Work request →
Line by line, return the listing exactly, without any of the images.

Study material →

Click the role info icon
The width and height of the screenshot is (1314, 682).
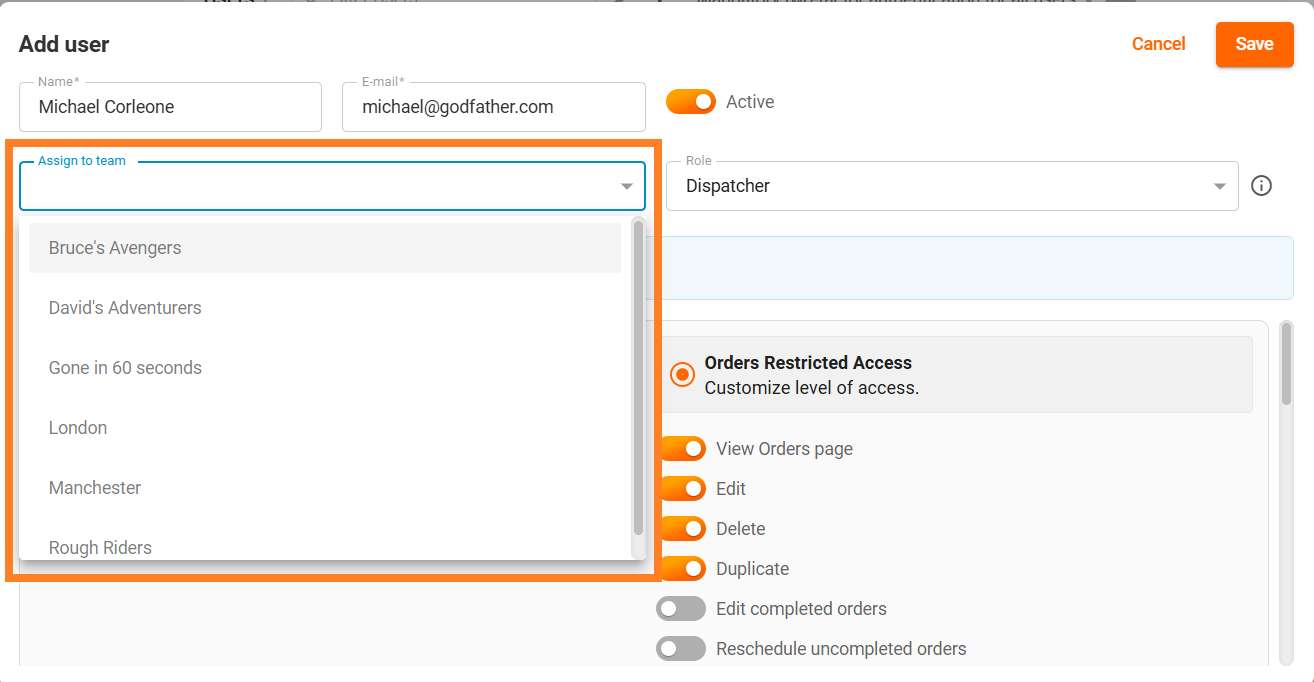(1261, 186)
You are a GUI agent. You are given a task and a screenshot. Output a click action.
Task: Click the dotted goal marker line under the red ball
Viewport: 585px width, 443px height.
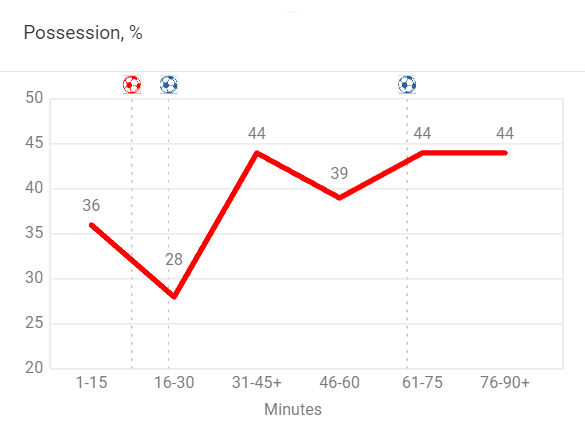click(x=132, y=231)
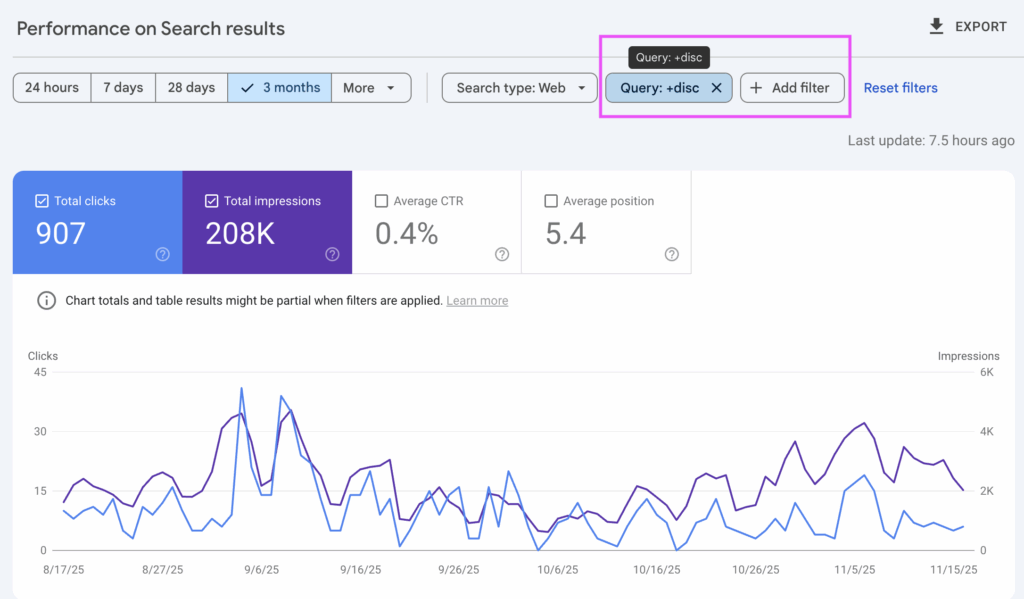
Task: Remove the Query: +disc filter with its X icon
Action: (x=717, y=88)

Written answer →
Click the role info icon
The width and height of the screenshot is (1314, 682).
(1261, 186)
You are a GUI agent. You are given a task and a screenshot. Output a click action.
Task: Click the dotted goal marker line under the red ball
Viewport: 585px width, 443px height.
click(x=132, y=231)
Task: Remove the Query: +disc filter with its X icon
Action: (x=717, y=88)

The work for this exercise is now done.